== Segment start ==
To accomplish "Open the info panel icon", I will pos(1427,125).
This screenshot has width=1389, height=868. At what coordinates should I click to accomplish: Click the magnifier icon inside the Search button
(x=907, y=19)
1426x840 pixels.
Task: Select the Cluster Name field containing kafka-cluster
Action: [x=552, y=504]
== Segment end ==
The answer must restate all of the entries exactly.

To accomplish "Open the info panel icon", I will pos(1427,125).
This screenshot has width=1389, height=868. At what coordinates should I click to accomplish: Click the magnifier icon inside the Search button
(x=907, y=19)
1426x840 pixels.
Task: Select the Cluster Name field containing kafka-cluster
Action: [x=552, y=504]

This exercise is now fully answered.